IME, a lot of them boil down to the principle of least surprise and not keeping silent dependencies on things in unexpected ways. These sound trivial and obvious, but they manifest in a thousand different ways, and the habit of constantly and subconsciously checking for these things in the back of your mind while designing/coding/reading code is something that comes with practice. As I said, I don't think it's very difficult for intelligent people to learn this give a little bit of time, which is why I hire for creativity and problem-solving skills instead of direct experience with certain tools. Particularly at our current size, dead weight is infinitely costlier than it would be to a behemoth like Google. Our latest hire has never worked in anything but C and he's already more productive on our Python codebase than hire #2, who has the advantage of years of Python experience and months more tenure at this company.
> why was engineer #2 not able to adopt them?
It's not so much that engineer #2 couldn't adopt these habits: it's that he's apparently not capable of doing any actual functional implementation, which is a prerequisite for a functional implementation that's well-engineered. The point I was making was that an intelligent, creative hire missing engineering experience can easily and quickly be taught. But an experienced engineer without creativity and intelligence is not very useful.
As far as why he can't do any functional work: Every time I mention this to someone[1], people seem pretty put off, but I honestly just think he's just not a very smart guy. For some reason, the very idea of differing levels of intelligence seems to offend people, but I'm racking my brains here and I can't think of another reason why he would be so abysmally unable to do anything. In conversation with him, your response never gets addressed and he just rephrases his last point ad nauseum with no hint of comprehension. My (semi-technical) founder has pretty much been working directly with him and he hasn't had any luck in finding things for him to do either. I guess the silver lining here is that I'm batting 1000 on hiring recommendations so I hope in the future I won't be overruled on tech hiring.

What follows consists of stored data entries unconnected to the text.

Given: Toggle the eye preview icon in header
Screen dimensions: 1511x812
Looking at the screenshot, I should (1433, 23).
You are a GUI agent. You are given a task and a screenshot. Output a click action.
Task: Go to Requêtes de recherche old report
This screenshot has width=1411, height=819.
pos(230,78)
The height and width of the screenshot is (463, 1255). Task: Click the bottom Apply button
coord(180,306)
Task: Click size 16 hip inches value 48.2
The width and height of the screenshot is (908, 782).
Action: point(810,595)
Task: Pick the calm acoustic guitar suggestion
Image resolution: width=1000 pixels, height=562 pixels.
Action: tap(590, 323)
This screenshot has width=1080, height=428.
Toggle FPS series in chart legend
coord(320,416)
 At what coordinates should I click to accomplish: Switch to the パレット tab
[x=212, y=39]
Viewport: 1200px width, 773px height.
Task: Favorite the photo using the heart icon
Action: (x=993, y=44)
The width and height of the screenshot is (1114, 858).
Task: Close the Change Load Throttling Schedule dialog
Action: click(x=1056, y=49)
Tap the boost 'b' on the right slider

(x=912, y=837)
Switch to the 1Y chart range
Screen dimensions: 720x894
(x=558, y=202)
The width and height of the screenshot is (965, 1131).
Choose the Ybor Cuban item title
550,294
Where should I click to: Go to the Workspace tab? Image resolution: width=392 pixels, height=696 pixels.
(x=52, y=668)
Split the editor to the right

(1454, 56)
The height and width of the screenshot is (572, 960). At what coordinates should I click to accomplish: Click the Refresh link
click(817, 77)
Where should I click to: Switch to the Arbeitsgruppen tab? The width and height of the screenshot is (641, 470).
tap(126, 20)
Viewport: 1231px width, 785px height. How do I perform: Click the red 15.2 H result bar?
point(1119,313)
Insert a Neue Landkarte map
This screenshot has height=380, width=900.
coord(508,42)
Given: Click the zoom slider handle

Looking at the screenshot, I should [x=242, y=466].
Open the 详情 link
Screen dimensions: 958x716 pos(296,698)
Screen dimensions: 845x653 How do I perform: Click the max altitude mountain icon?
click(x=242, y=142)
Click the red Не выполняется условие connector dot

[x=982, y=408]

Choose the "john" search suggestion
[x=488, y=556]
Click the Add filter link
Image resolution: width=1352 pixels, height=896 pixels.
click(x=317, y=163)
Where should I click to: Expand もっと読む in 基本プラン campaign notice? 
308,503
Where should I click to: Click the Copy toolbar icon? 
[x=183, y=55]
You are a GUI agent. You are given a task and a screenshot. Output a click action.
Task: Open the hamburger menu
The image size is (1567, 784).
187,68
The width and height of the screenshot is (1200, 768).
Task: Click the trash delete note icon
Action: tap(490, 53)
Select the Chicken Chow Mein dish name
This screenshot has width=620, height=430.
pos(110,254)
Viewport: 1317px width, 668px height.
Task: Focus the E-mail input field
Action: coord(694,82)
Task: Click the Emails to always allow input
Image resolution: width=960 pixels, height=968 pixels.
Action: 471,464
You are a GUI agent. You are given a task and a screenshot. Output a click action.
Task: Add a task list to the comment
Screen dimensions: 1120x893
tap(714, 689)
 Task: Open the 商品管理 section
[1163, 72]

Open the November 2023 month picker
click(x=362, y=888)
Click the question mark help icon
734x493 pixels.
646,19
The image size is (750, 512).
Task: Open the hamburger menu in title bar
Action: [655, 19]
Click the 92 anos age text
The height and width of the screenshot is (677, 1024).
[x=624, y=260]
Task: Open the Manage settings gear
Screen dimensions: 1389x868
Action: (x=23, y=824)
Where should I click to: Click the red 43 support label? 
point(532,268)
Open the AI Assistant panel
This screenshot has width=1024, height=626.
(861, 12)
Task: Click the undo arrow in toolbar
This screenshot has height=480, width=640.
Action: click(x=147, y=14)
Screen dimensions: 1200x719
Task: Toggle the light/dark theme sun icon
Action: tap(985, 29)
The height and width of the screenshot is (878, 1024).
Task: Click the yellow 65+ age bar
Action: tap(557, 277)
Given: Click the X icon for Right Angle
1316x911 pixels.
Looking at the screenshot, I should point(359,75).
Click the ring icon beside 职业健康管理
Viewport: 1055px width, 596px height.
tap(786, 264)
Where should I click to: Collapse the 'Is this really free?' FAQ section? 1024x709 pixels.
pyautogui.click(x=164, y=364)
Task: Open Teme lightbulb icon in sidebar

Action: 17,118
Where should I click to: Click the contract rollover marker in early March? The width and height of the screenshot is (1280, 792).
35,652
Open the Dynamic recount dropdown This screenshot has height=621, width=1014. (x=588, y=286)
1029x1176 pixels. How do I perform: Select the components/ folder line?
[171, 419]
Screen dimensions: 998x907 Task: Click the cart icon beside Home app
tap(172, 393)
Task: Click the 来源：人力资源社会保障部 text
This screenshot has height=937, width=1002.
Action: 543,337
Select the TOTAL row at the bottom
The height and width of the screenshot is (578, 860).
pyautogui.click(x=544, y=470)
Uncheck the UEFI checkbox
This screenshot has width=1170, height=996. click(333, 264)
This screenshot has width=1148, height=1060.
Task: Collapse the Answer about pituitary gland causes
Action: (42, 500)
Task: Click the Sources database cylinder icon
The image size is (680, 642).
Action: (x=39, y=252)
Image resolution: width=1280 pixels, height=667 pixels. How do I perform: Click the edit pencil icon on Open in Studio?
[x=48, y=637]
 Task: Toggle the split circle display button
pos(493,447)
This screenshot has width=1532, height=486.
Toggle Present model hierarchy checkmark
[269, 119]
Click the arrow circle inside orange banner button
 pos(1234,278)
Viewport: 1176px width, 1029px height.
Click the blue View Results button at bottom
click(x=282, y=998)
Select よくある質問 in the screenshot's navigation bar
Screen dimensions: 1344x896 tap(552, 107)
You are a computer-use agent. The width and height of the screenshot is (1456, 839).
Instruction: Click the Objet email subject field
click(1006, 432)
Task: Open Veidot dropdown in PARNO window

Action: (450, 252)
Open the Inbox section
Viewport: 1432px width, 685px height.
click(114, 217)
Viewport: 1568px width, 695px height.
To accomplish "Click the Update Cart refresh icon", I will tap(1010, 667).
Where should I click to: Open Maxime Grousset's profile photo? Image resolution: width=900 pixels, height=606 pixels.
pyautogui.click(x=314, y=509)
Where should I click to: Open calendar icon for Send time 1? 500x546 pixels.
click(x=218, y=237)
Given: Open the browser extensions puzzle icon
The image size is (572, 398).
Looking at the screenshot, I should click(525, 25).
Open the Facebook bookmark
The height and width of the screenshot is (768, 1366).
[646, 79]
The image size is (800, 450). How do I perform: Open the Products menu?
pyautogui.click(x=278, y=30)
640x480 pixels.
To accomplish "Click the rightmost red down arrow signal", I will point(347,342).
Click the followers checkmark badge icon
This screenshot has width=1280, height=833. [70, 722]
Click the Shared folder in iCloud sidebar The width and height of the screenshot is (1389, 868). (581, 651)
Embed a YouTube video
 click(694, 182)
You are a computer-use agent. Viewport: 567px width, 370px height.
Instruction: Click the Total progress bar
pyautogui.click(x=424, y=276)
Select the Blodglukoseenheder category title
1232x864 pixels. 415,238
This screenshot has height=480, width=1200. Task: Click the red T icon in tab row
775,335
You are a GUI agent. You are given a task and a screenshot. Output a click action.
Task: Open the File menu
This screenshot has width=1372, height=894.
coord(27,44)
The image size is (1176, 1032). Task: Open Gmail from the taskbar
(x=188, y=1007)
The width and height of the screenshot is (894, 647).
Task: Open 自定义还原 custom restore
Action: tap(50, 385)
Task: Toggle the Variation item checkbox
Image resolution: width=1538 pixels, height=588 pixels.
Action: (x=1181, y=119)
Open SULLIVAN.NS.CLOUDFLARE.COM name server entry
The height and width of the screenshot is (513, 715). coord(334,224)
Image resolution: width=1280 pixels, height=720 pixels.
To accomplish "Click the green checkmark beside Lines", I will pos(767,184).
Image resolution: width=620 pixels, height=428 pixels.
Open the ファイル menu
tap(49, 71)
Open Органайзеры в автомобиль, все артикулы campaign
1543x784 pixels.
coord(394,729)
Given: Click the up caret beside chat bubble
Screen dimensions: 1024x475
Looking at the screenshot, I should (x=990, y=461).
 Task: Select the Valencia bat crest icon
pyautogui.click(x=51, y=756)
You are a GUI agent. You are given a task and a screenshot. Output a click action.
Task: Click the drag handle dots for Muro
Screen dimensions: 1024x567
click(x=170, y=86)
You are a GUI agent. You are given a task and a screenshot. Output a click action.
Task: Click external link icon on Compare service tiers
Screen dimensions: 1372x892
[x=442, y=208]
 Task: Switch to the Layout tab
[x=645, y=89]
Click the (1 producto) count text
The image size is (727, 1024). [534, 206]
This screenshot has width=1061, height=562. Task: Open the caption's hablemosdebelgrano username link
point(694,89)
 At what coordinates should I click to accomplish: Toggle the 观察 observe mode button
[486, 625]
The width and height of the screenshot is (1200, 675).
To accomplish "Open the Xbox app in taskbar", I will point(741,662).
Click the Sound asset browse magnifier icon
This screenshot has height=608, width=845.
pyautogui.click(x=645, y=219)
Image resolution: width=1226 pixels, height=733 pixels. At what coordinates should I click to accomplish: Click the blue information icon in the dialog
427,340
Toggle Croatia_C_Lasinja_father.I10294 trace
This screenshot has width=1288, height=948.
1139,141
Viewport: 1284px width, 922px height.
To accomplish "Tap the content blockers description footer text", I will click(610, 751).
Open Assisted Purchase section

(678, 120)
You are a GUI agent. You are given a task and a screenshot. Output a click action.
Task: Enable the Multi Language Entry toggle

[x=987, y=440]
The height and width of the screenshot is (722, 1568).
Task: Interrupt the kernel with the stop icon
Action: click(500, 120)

[1] Not at work: that would be entirely inappropriate. I mean to friends/confidantes when they ask me how the new job is going etc.
This has been my experience. Frankly, coding made it easier to understand the math, and absolutely none of it was complicated when I did finally get to it.
Only math. Furthermore, someone with years of coding instinctively develops such mathematical understanding, while the very same understanding will be lost on someone who just graduated, but has never coded.